• _Goal of the exercise_: In the material below, lay out everything from the line containing "Select the 모양컷" down to the line containing "[x=371, y=93]" as a JSON list of strings, one string per line, skipping blank lines.

-*-

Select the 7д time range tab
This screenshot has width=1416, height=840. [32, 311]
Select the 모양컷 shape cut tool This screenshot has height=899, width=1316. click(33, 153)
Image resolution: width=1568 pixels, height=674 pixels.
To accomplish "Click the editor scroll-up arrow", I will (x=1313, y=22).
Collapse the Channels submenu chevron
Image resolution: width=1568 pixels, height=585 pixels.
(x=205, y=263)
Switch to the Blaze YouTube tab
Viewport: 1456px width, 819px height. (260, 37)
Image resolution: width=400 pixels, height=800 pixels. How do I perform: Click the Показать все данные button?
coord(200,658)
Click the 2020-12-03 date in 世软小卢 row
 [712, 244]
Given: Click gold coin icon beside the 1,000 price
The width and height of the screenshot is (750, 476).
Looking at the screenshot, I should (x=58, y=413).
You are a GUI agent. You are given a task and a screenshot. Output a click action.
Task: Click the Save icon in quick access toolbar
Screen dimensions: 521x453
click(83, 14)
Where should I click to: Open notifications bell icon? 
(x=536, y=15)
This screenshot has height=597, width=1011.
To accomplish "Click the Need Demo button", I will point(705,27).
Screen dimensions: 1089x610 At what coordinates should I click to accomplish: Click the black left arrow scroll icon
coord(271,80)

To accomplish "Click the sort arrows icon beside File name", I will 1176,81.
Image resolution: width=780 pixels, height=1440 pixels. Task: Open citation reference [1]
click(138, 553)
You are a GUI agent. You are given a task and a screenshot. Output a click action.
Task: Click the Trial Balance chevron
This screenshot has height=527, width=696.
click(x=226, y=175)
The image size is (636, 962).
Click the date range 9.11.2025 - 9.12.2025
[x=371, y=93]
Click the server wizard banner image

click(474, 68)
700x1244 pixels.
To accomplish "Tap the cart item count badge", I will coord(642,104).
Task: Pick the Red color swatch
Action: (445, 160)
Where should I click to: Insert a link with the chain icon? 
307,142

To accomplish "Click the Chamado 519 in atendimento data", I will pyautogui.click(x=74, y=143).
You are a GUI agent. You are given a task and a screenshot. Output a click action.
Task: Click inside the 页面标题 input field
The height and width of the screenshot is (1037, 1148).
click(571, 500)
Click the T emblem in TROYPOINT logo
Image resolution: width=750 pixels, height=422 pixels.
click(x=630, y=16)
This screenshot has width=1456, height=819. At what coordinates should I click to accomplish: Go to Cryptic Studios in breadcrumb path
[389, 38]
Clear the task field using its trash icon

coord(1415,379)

-*-

• _Response to this task_:
[
  "Select the 모양컷 shape cut tool This screenshot has height=899, width=1316. click(33, 153)",
  "Image resolution: width=1568 pixels, height=674 pixels.",
  "To accomplish \"Click the editor scroll-up arrow\", I will (x=1313, y=22).",
  "Collapse the Channels submenu chevron",
  "Image resolution: width=1568 pixels, height=585 pixels.",
  "(x=205, y=263)",
  "Switch to the Blaze YouTube tab",
  "Viewport: 1456px width, 819px height. (260, 37)",
  "Image resolution: width=400 pixels, height=800 pixels. How do I perform: Click the Показать все данные button?",
  "coord(200,658)",
  "Click the 2020-12-03 date in 世软小卢 row",
  " [712, 244]",
  "Given: Click gold coin icon beside the 1,000 price",
  "The width and height of the screenshot is (750, 476).",
  "Looking at the screenshot, I should (x=58, y=413).",
  "You are a GUI agent. You are given a task and a screenshot. Output a click action.",
  "Task: Click the Save icon in quick access toolbar",
  "Screen dimensions: 521x453",
  "click(83, 14)",
  "Where should I click to: Open notifications bell icon? ",
  "(x=536, y=15)",
  "This screenshot has height=597, width=1011.",
  "To accomplish \"Click the Need Demo button\", I will point(705,27).",
  "Screen dimensions: 1089x610 At what coordinates should I click to accomplish: Click the black left arrow scroll icon",
  "coord(271,80)",
  "To accomplish \"Click the sort arrows icon beside File name\", I will 1176,81.",
  "Image resolution: width=780 pixels, height=1440 pixels. Task: Open citation reference [1]",
  "click(138, 553)",
  "You are a GUI agent. You are given a task and a screenshot. Output a click action.",
  "Task: Click the Trial Balance chevron",
  "This screenshot has height=527, width=696.",
  "click(x=226, y=175)",
  "The image size is (636, 962).",
  "Click the date range 9.11.2025 - 9.12.2025",
  "[x=371, y=93]"
]